COVID-19 precautions at West Sussex’s Household Waste Recycling Sites (HWRS) to maintain social distancing have unavoidably reduced the number of visitors safely on site at any one time.
This has led to significant congestion and queueing on our Highway Network at certain sites and at times the police have advised closure of sites for road safety reasons.
It is likely that lockdown measures will be eased just at the time that the annual “spring surge” in demand to use sites picks up. West Sussex County Council is therefore considering a trial of a booking system at five sites across West Sussex.
Residents would be able to go online or call to select a specific time slot to visit the sites which will reduce waiting times and prevent queues on nearby roads and inconvenience to neighbouring residents and businesses.
The proposal is for the trial to cover the Bognor Regis, Crawley, Horsham, Littlehampton and Shoreham-By-Sea sites from mid-March. The proposal will be scrutinised by the Environment and Communities Scrutiny Committee on Wednesday 3 March.
The introduction of a booking system will reduce pressure on the selected HWRSs when lockdown restrictions are lifted. At the moment, residents are asked to only visit the sites for essential reasons, where they are unable to safely store recycling or waste at home. As the restrictions ease, it is anticipated more people will want to use the sites.

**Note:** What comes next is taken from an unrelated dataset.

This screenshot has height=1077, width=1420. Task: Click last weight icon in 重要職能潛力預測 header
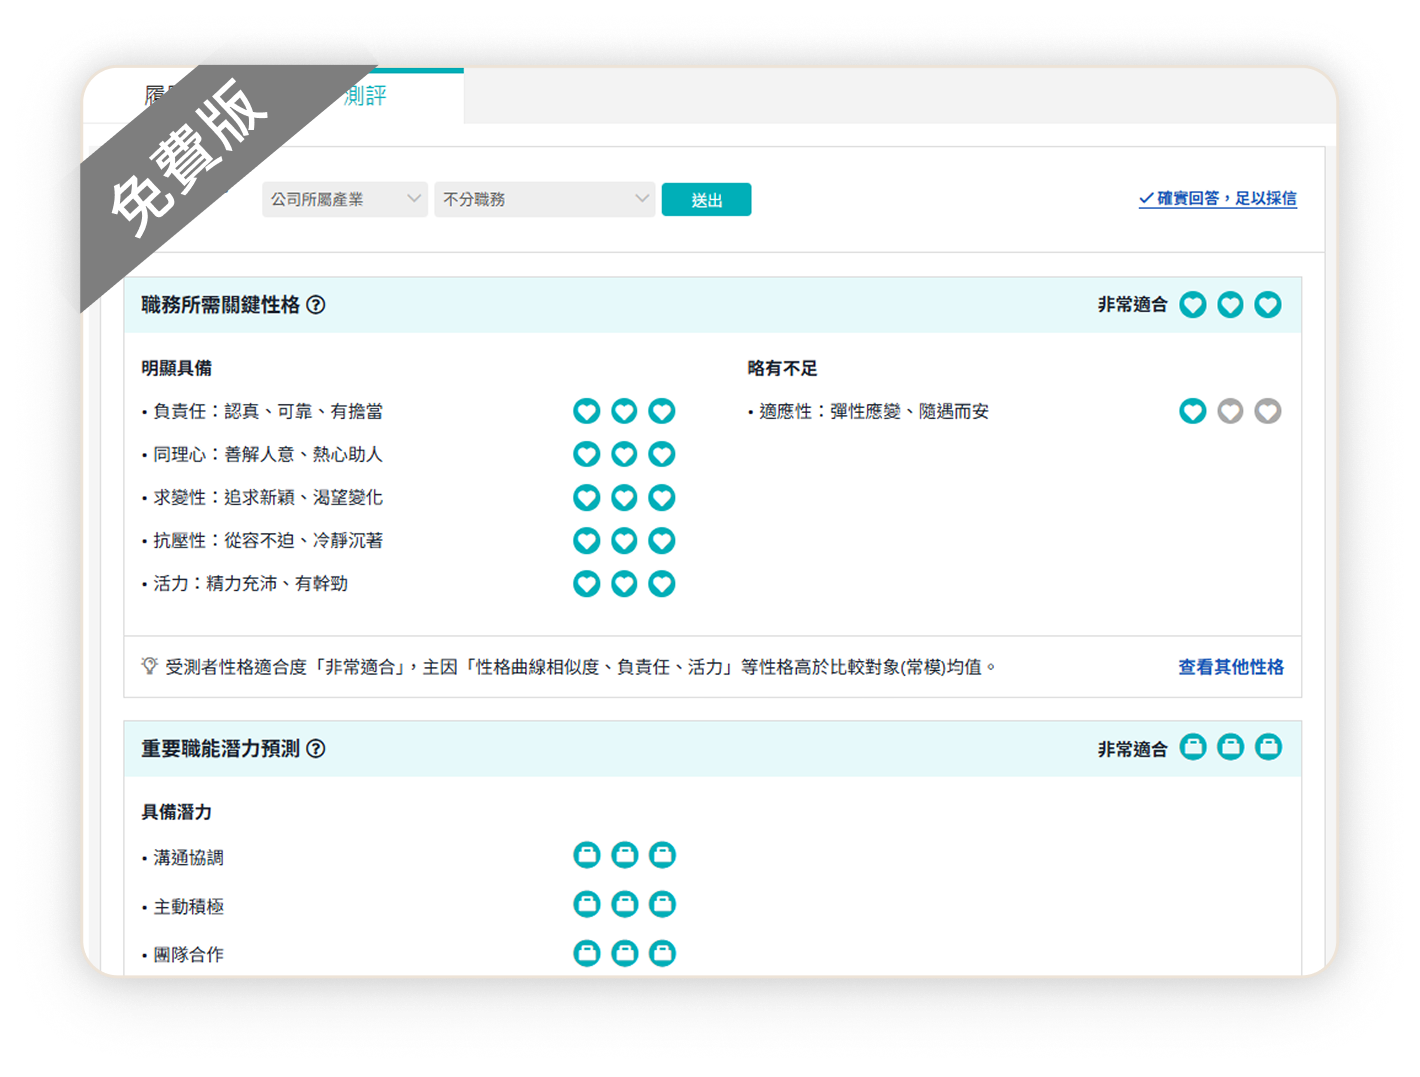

Residents have been encouraged to make full use of their kerbside collections, run by the District and Borough Councils, some of which also allow for small electrical items and textiles to be collected with your regular collections, but the use of HWRSs has continued at almost the same levels as before lockdown.
Deborah Urquhart, West Sussex County Council Cabinet Member for Environment, said: “A booking system would allow us to provide a fair and equal service to all residents and also help reduce pressure on HWRSs as lockdown restrictions are lifted. Similar booking systems have been implemented in other areas, such as Hampshire, and have successfully improved the experience of using HWRSs for residents, as well as helping to manage the demand on the system.
“It should also have a positive impact on those living or operating businesses close to a Household Waste Recycling Site. Traffic would be more evenly spread across the day rather than peaking at certain times. Reduced queues would also help to reduce the environmental impact of vehicles visiting the sites and mean a smoother and quicker visiting experience for residents.
“Traffic from the sites can impact on local roads and residents, as well as having a detrimental impact on air quality due to vehicles queuing with engines running. The trial is designed to see how well the system works to reduce these."
More information will be available on our website after the decision has been made.